WHAT THE TASK REQUIRES:
Can you retype the records word for word, starting at the line that contains "This screenshot has width=1512, height=802." and ending at the line that contains "(364, 248).", with both of those lines included and nothing else?

▼

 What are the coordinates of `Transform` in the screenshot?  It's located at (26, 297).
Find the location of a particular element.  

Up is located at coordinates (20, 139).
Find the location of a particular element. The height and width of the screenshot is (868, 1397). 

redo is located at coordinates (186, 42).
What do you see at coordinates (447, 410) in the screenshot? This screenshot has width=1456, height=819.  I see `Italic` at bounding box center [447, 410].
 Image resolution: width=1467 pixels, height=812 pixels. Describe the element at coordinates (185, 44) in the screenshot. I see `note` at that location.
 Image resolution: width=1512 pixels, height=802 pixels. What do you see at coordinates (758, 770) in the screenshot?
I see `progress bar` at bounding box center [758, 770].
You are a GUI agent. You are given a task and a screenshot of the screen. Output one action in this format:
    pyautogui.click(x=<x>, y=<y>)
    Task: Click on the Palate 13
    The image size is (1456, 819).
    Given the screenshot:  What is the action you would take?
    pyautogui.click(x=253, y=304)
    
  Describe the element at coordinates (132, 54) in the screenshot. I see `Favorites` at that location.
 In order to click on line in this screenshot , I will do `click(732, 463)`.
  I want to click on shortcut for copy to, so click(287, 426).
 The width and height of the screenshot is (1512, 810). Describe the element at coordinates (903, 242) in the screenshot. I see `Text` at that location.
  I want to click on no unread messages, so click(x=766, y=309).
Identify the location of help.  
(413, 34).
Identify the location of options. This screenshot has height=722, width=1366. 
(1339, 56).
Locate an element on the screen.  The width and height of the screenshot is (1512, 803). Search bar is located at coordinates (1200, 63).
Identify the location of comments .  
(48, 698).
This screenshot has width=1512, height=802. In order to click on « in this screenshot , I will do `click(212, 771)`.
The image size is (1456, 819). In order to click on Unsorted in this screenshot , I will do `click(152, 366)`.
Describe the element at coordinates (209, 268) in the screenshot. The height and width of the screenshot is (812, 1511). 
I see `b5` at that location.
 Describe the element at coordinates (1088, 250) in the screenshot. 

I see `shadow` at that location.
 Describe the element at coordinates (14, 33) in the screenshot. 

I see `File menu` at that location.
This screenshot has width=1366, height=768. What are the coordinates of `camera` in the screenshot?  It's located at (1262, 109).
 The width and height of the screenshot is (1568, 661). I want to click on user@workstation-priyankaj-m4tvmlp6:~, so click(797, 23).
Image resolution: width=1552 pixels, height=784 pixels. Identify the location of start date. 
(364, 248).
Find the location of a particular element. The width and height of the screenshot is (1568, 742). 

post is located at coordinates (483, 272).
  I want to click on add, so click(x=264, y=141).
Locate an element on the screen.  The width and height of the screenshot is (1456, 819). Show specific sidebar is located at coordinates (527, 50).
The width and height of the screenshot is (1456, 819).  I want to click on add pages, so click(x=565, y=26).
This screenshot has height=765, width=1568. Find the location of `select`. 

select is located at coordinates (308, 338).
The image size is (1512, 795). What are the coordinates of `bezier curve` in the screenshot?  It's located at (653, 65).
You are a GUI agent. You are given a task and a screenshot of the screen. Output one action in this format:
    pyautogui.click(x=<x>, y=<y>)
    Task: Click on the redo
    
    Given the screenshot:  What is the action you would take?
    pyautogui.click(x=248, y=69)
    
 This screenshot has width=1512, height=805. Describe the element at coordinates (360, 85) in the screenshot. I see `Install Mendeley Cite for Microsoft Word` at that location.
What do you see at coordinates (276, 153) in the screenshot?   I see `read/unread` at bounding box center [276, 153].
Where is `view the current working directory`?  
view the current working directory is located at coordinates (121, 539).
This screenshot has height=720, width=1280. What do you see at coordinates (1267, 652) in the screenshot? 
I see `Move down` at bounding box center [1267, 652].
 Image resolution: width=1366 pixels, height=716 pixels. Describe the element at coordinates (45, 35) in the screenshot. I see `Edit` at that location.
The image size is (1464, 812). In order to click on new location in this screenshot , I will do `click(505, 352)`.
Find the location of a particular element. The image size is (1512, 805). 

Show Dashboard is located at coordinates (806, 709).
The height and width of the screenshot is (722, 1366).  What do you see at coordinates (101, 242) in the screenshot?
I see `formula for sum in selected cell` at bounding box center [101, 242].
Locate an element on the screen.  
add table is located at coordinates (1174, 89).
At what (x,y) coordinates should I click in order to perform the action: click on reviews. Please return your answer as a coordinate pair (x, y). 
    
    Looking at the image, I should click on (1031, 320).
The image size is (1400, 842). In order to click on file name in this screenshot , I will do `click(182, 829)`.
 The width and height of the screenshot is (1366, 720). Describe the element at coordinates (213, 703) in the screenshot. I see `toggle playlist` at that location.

▲

WRITTEN RESPONSE:
This screenshot has width=1512, height=802. In order to click on « in this screenshot , I will do `click(212, 771)`.
The image size is (1456, 819). In order to click on Unsorted in this screenshot , I will do `click(152, 366)`.
Describe the element at coordinates (209, 268) in the screenshot. The height and width of the screenshot is (812, 1511). 
I see `b5` at that location.
 Describe the element at coordinates (1088, 250) in the screenshot. 

I see `shadow` at that location.
 Describe the element at coordinates (14, 33) in the screenshot. 

I see `File menu` at that location.
This screenshot has width=1366, height=768. What are the coordinates of `camera` in the screenshot?  It's located at (1262, 109).
 The width and height of the screenshot is (1568, 661). I want to click on user@workstation-priyankaj-m4tvmlp6:~, so click(797, 23).
Image resolution: width=1552 pixels, height=784 pixels. Identify the location of start date. 
(364, 248).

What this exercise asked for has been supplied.